After changes in the agreements on public relations, the management of Electrabel decided in 2000 to close the Museum Energeia. In 2001, no less than 180 running meters (or 3584 records) were moved to archives to ensure safe storage.The obsolete power plant halted its production in 2001 after a new, smaller factory was built that supplied electricity for general consumption and process steam to the surrounding companies StoraEnso, Kronos, and Algist Bruggeman, but on 1 January 2010 steam production was halted for the companies StoraEnso and Algist Bruggeman, as a result of which the backpressure steam turbine, gas turbine and recuperation boiler no longer serve a purpose.

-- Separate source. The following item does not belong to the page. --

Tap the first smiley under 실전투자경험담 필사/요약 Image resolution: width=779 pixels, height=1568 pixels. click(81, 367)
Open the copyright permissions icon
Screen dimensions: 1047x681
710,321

But the end of the electricity production in Langerbrugge, apparently got a painful outcome when in 2012 the demolition of the plant started. The older buildings were completely destroyed, including all installations and the more modern buildings are currently being dismantled. Nothing of its historical value was retained. Despite the fact that a large part of the archive in the Energeia museum had already been moved to another location, a whole bunch of paperwork and machines remained behind. Unfortunately, (copper) thieves already got their chance to strike their battle, so that all exhibited machines, including a 1912 compound steam engine that was previously in perfect condition, had been destroyed on their search for copper and other useful materials. The Brown Boveri turbines were completely disassembled and copper was removed. Measuring equipment and control panels were stolen. Almost all museum pieces, including a whole section classified as monument – transformers, control switches, alternators – have been completely destroyed. The remaining documents from the former Ebes archive from 1900-1960 were destroyed. It is clear that the historical value for the new owner of the site, Langerbrugge Projects, was not a priority at all.

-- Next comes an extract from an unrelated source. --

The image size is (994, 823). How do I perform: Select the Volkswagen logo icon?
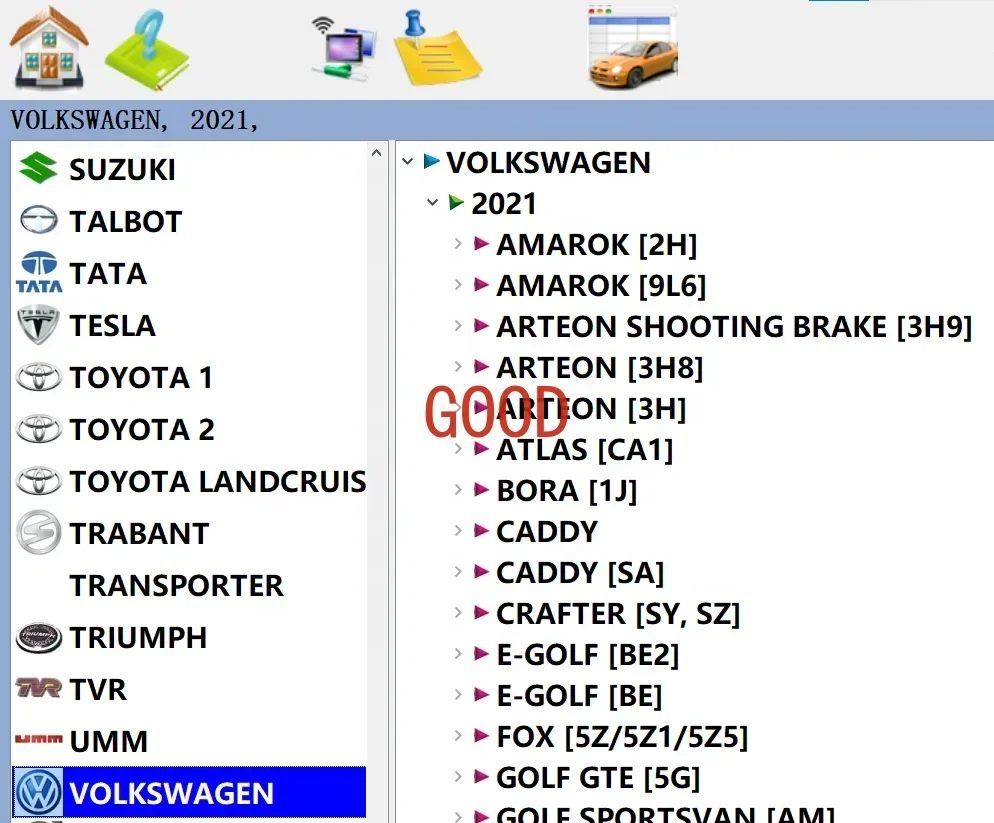coord(38,793)
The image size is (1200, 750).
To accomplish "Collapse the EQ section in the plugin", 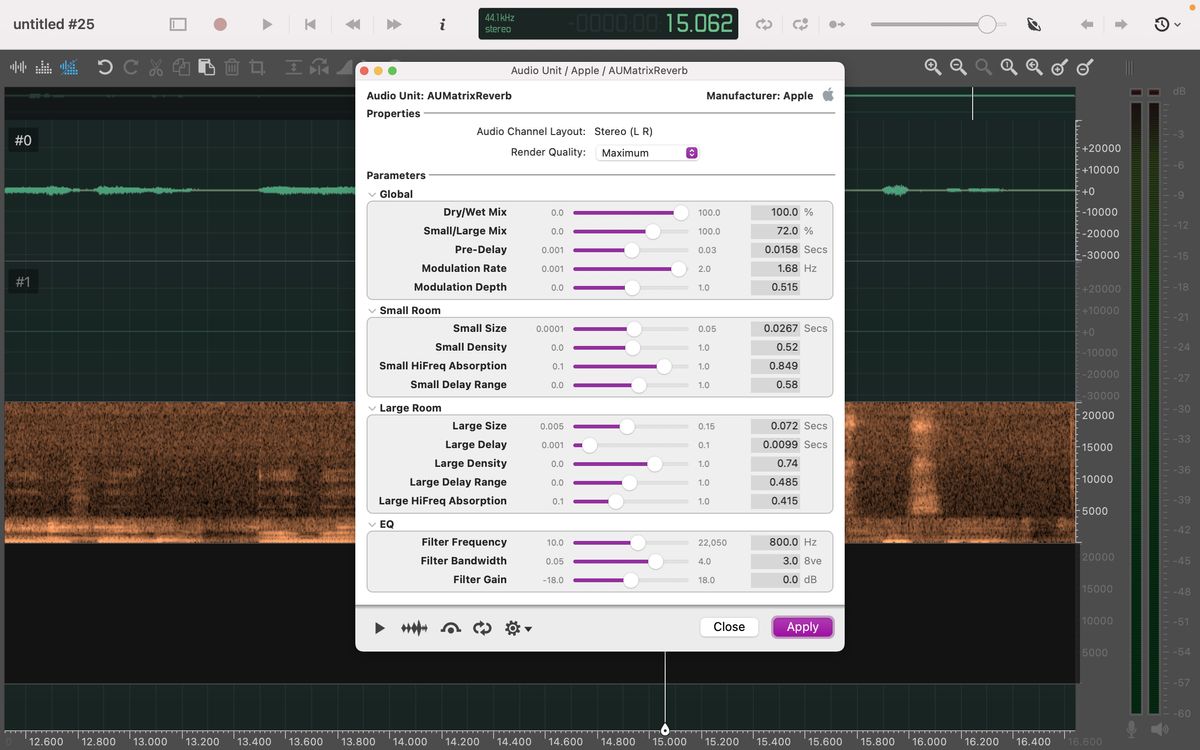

The potential of the impressive turbine hall, the machines on display and documentation in the museum were clearly of no importance during the decision to rethink everything. Where is the role of the Immovable Heritage Agency, then ask yourself. The Flemish Society for Industrial Archeology had recently sounded the alarm in connection with the chaotic situation of the plant, but the damage had already been done. Perhaps a windfall for Langerbrugge Projects, so that they can break down more for future projects because nothing more of the power station needs a protected status.